PROBLEM TO WORK ON: Output the listing verbatim, leaving out every picture.
START INPUT DATA
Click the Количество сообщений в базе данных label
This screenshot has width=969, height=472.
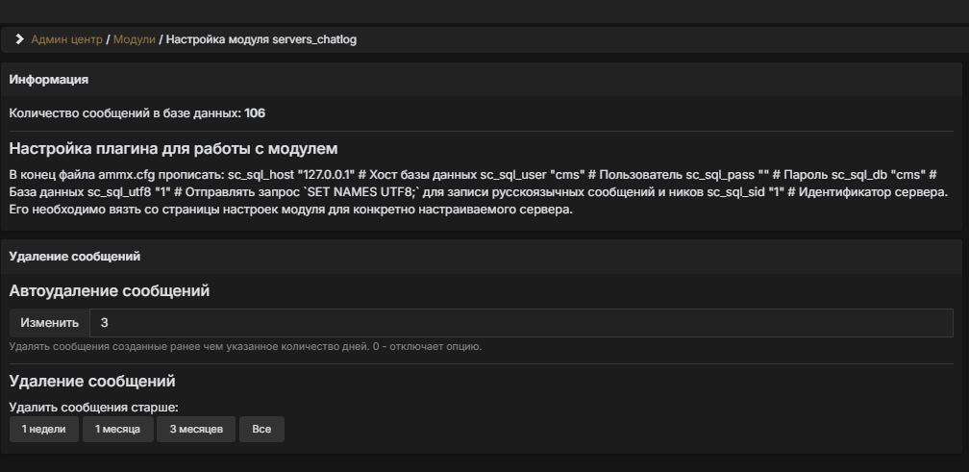tap(124, 113)
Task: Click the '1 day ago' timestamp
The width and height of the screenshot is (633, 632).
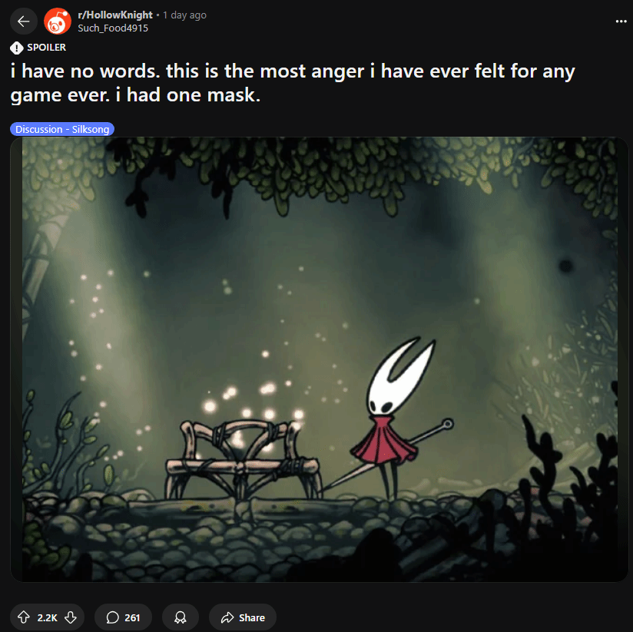Action: click(184, 15)
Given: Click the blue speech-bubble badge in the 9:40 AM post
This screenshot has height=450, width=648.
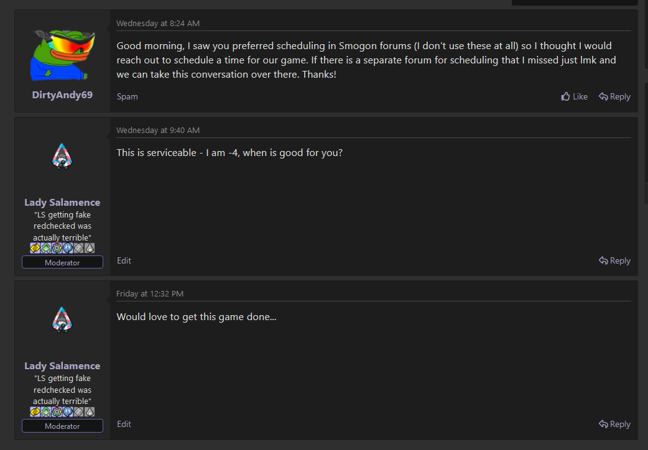Looking at the screenshot, I should 68,248.
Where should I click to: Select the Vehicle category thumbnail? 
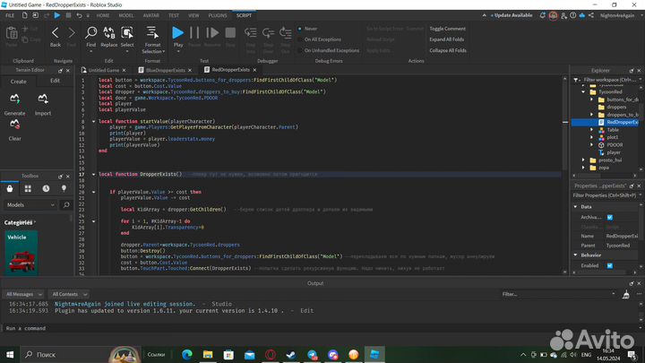click(x=22, y=255)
END INPUT DATA
EXERCISE OUTPUT:
Click the Количество сообщений в базе данных label
This screenshot has width=969, height=472.
tap(124, 113)
Task: Click the '1 day ago' timestamp
The width and height of the screenshot is (633, 632).
Action: click(184, 15)
Given: Click the blue speech-bubble badge in the 9:40 AM post
This screenshot has height=450, width=648.
Looking at the screenshot, I should 68,248.
Where should I click to: Select the Vehicle category thumbnail? 
click(x=22, y=255)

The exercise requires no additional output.